* Задания *
1. Что во фрагменте о Фонвизине отвечает Скотинин на слова Стародума «Меня трогают люди...»?
2. Назовите всех писателей, которых В. А. Котельников в цитате из фрагмента о Фонвизине упоминает как выразителей ветхозаветной религиозности.
3. Напишите продолжение фрагмента о Фонвизине, начиная сразу после его последнего предложения.

* Фрагмент для чтения *

▼▼▼

Скажем, диалог Стародума и Скотинина: «Меня трогают люди...» — «А меня так свиньи», который и должен был по замыслу автора вызвать смех зрителей, исследователь — вполне серьезно (но это как раз и комично) — комментирует следующим образом: «Действительно, именно свинья, т. е. злое начало, — цель и смысл жизни этих людей. Недаром Правдин говорит об "адском нраве" госпожи Простаковой» [2, 109]. Здесь и проявляется тот «законнический» буквализм, о котором я упоминал выше. При подобном подходе недоуменную реплику гоголевского Данилы из «Страшной мести»: «Для чего же не любить свинины?» — вполне можно истолковать как причащение казака мясом свиньи — «персонификацией мирового зла». Тогда как как раз колдун из той же повести, согласно такому же законническому буквализму, вполне себе добропорядочный человек, не поддающийся «адскому» соблазну, поскольку он утверждает: «Я не люблю свинины!»3.
В другом месте Бухаркин как будто бы совершенно справедливо замечает, что «чертыхание — это не просто особенность речи. Вернее, данная особенность прямо и весьма нелицеприятно характеризовала в XVIII веке внутреннюю сущность человека» [2, 101], однако прямая проекция исследователем этого словно бы самоочевидного и даже достаточно тривиального соображения на комедию Фонвизина разрушает ее комическую природу. Например, чертыхающийся Иванушка, комический персонаж «Бригадира», если верить исследователю, «уповает не на Бога, а на дьявола», соотнесен с «абсолютным злом» и т. д. [2,101]. При подобном буквализме и восклицание гоголевского повествователя в финале «Мертвых душ»: «Чорт побери всё», тем более со-
4
седствующее с определением «сидит чорт знает на чем» , также более чем подозрительно (к тому же мы имеем дело не с комедией, а с поэмой), а ведь в этом случае повествователь рассуждает вообще о сущности русского человека. Не забудем и того, что у Гоголя в этой же важнейшей части поэмы словно опровергается подобное «законничество» буквалистских интерпретаций стремительным переходом к изображению Руси-тройки, которая «мчится вся вдохновенная Богом»5. Да и оставаясь сугубо в пределах фонвизин-ского художественного мира, достаточно странно, на мой взгляд, словно бы не замечать языковой игры драматурга, которая самым наглядным образом проявляется, к примеру, в реплике Бригадира, обращенной к фарисействующему Советнику:
(передражнивая его) О Господи! Нет, брат, я вижу по этому, что у кого чаще всех Господь на языке, у того черт на сердце.. .6
В результате подлинный драматизм столкновения просветительского рационализма и культурной памяти христианской традиции в творчестве русских авторов XVIII века как-то затушевывается и редуцируется. Мне вполне импонирует попытка П. Е. Бухаркина оспорить словно бы априорную ветхозаветность представлений о Божестве в этом столетии, которая представлена не только у Ю. М. Лотмана, но и у В. А. Котельникова: «Литература XVIII века усваивает и выражает преимущественно ветхозаветную религиозность
(Ломоносов, Сумароков, Радищев, Державин), знающую мир и человека в их подзаконном состоянии, в несыновних отношениях к Творцу» [16, 10], но, как я полагаю, эта попытка — на почве отдельного вычленения «церковности» из православной традиции как таковой — не вполне удалась.

▲▲▲

* Исходные данные *
▼▼▼

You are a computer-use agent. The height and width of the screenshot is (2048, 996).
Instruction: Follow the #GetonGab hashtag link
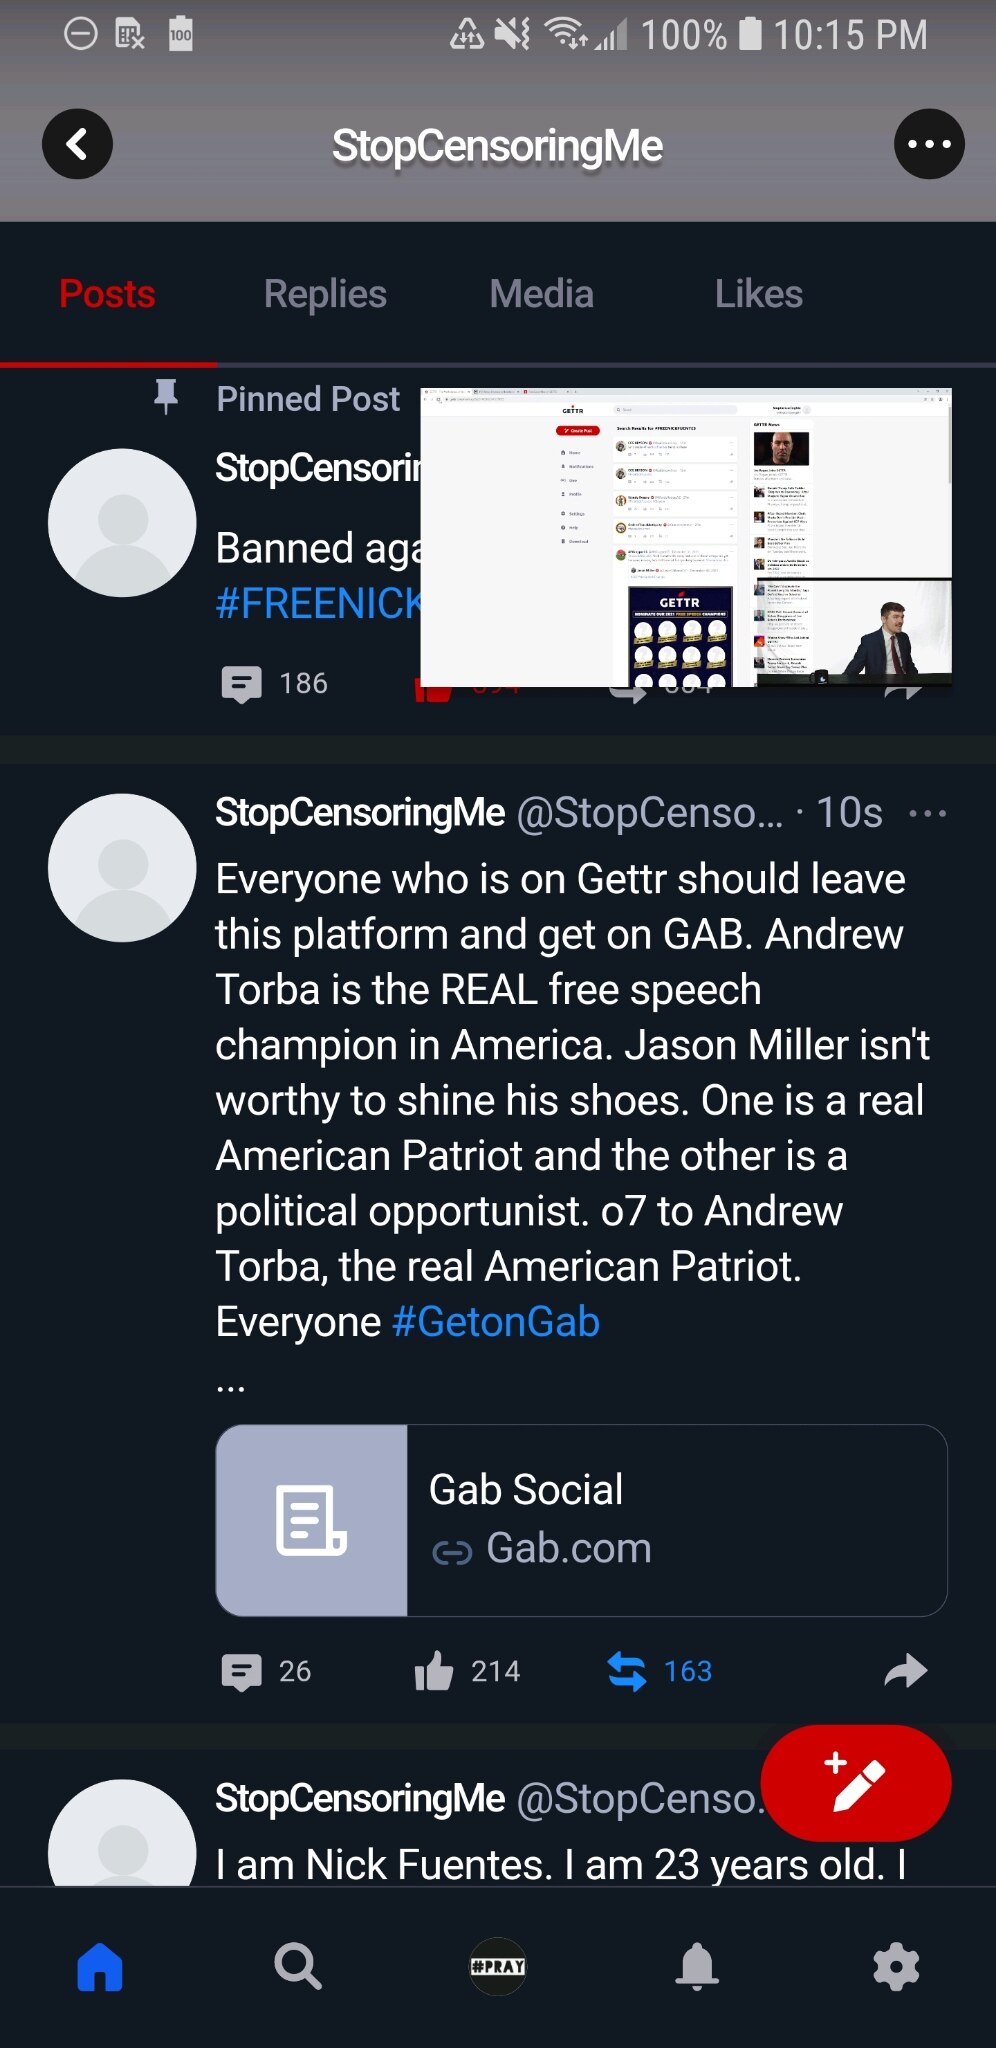(496, 1320)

▲▲▲

* Ответы *
1. «А меня так свиньи».

2. Ломоносов, Сумароков, Радищев, Державин.

3.
Замечу, кстати, что осмысление соборности как «мира коллективного» [2, 76] представляет в данном случае шаг назад, к позициям И. П. Смирнова и других исследователей с подобными аксиологическими установками, которых весьма сочувственно цитирует П. Е. Бухаркин. Для них соборность созвучна коллективному «мы», но не «Ты еси», что до недоразличения сближает русскую соборность и позднейшие тоталитарные установки, как раз полностью отрицающие личностность «Ты», но это неразличение, к сожалению, находится за пределами научной рефлексии рассматриваемого нами автора.
В вершинных произведениях Фонвизина православная традиция все-таки мерцает, однако это мерцание проявляется несколько не там, где ее пытается — поверх поэтики произведения (хотя при этом и декларируя именно внимание к поэтике!) — усмотреть исследователь. Например, эта традиция проявляет себя в тотальном неприятии и высмеивании законнического буквализма (фарисейства), повторении отрицательными персонажами комедии в неподобающих ситуациях вполне благочестивых формул. Так, подбирающийся к Бригадирше Советник лукаво жалуется ей на «дьявольское искушение», на то, что он грешен перед ней «оком и помышлением», употребляя эту и другие вполне благочестивые риторические фигуры речи: «Око мое меня соблазняет, и мне исткнуть его необходимо должно для душевного спасения», «Не осуждай, не осужден будеши»7 и т. п.
Может быть, наиболее интересно как раз неявное столкновение в подтексте комедий Фонвизина просветительских рациональных установок и иного жизненного поведения, восходящего к освященному преданием обычаю, за которым можно усмотреть коллизию Закона и Благодати. Например, по мнению «законника» Правдина, необходимо примерно карать виновных:
Я от должности никак не отступлю.
Поэтому он и призывает «требовать от правительства, чтобы сделанная ей (Софье. — И. Е.) обида наказана была всею строгостью законов», указывая, что «злодеяние» Про-стаковой «дает право» Стародуму и Софье покарать преступницу. Однако же обратим внимание на поведение кающейся госпожи Простаковой:
(Бросаясь на колени). Батюшки! Виновата! <...> Ах я, собачья дочь! Что я наделала? <...> Мой грех! Не губите меня..! Мать ты моя родная, прости меня. Умилосердись надо мною... и над бедными сиротами! <...> Бог даст тебе благополучие и с дорогим женихом твоим, что тебе в голове моей?8
В отличие от «законника» Правдина, другие положительные персонажи комедии просят милости, а не правосудия по отношению к кающейся, предваряя, тем самым, типологически и аксиологически те же самые предпочтения Маши Мироновой [7, 52—55]. Софья:
...я мое оскорбление забываю.
Стародум, которого «законник» Правдин подталкивает к законническому поведению («Ваша малейшая жалоба, ваше одно слово пред правительством... и уж спасти ее нельзя»), также выбирает милосердие, а не осуждение:
Не хочу ничьей погибели. Я ее прощаю9.
Именно следование подобным ценностным предпочтениям, а не риторическое повторение благочестивых формул, свидетельствует о присутствии православной культурной памяти в классицистических произведениях русской литературы XVIII века.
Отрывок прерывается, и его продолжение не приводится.